C.S: I just love to create things with my hands. Both my great grandmother and grandmother were from Italy and were excellent cooks. In high school I dated a guy who's family loved to dine out at fancy restaurants and I loved seeing new dishes that I had never heard of. My experience was tough, but it also lasted through my late teens and early 20's, and I have a feeling anything I did during that time would have been difficult since I was more interested in partying than I was in working hard. It took me a while to grow up.
Destroy A Drum: As a woman, was playing drums and cooking more of challenge in either setting? How did you overcome those challenges and barriers?
C.S: By far, without a doubt, cooking was a bigger challenge as a woman. Nearly every job I had I was the only woman in the kitchen, and nearly every job I was sexually harassed. I would compare a kitchen environment to a locker room - dirty jokes and talking about women. I will say times have really changed for women in the kitchen in the past 10/15 years. When I started, the Food Network was unknown, and being a "celebrity chef" was unheard of. I think the industry has become much more mainstream, and now women seem to be more accepted and appreciated in the industry. I'm sure it's still a challenge, but it seems like there is more diversity now.
Destroy A Drum: Was there ever a time that you endured a challenged in either drums or cooking and wanted to quit?
C.S: Never have I ever wanted to quit playing the drums, but this occurred plenty of times in the kitchen. So, I did quit. Dozens of jobs. I knew there was high turnover in the industry, so if I saw a job as being the wrong fit, I had no problem walking away from a $9/ an hour paycheck. I think the most I ever had was something like 6 cooking jobs in one year.
Destroy A Drum: By choosing to pursue drums full time do you still try cooking as a hobby and if so would you say it has influenced you to play drums differently?
C.S: Yes - I still cook when I can! I like more to bake in my free time over cooking because it is just so much harder to cook at home versus a restaurant where every ingredient is at your disposal. I don't know if it has influenced the way I play the drums, but it has influenced my gratitude level for being able to play. Something I never forget is how challenging it was to cook professionally and you receive very little feedback as a line cook. You only hear feedback if you make a mistake. If you cook perfectly all night, you are just doing your job. As a drummer, I am no where near perfect. But people still applaud and tell me great job after every show. That will never be lost on my how lucky I am.

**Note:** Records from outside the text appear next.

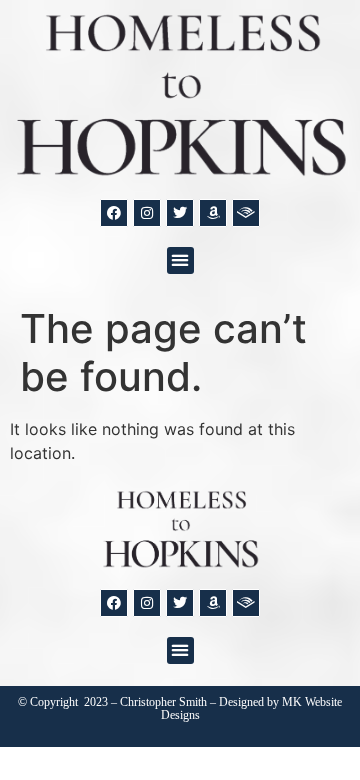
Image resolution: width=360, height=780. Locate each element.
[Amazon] (213, 213)
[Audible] (246, 213)
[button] (180, 260)
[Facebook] (114, 213)
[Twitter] (180, 213)
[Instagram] (147, 213)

Destroy A Drum: Like in the style of how you would prepare a dish by adding different flavors and spices in order to create the perfect dish; would you say you hold back on some parts more for the beauty of “less is more” or more in the style of going full throttle and having an explosion of a performance?
C.S: Yes! Knowing exactly how much to add or not add is key. In cooking, a lot comes down to simple seasoning. Salt and Pepper. Like beats and fills!
Destroy A Drum: Whats your favorite dish to cook?
C.S: I love making homemade pasta. It's great to start with simple, affordable, raw ingredients and end up with something that can be so filling and can last a really long time if you dry it.
Destroy A Drum: What advice can you give out there to all the female drummers
C.S: Play how you want. Don't worry about what anyone else thinks, just be yourself and you'll be unique.